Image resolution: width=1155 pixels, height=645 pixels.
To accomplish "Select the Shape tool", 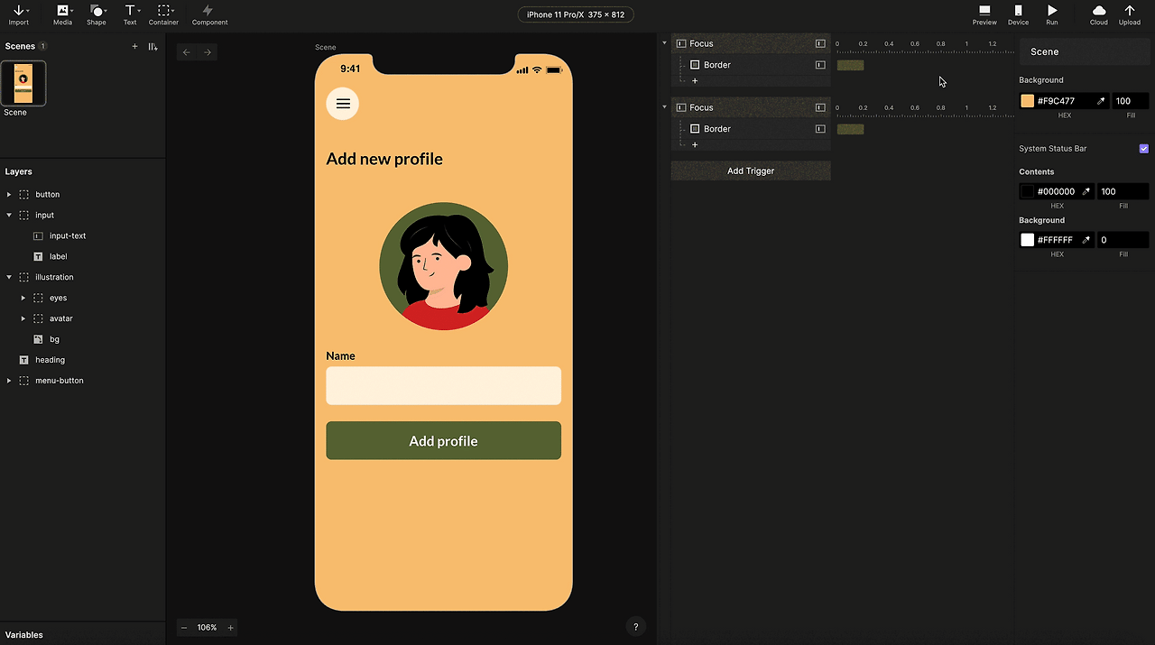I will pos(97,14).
--
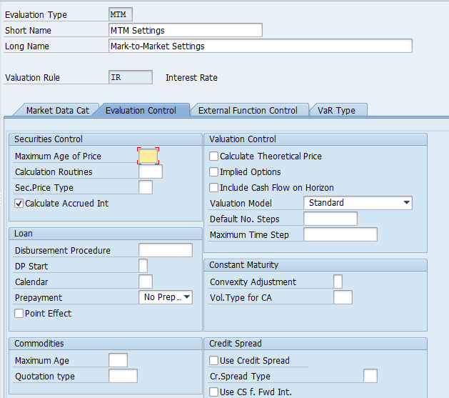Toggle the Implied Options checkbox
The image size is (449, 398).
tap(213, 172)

■ Task brief
Set down verbatim the lines of the items above, beginning at the line that contains "Toggle the Implied Options checkbox" and stopping after the line that contains "tap(213, 172)", with both of those lines included. Omit the pictures from your answer.

■ Reply to the task
Toggle the Implied Options checkbox
The image size is (449, 398).
tap(213, 172)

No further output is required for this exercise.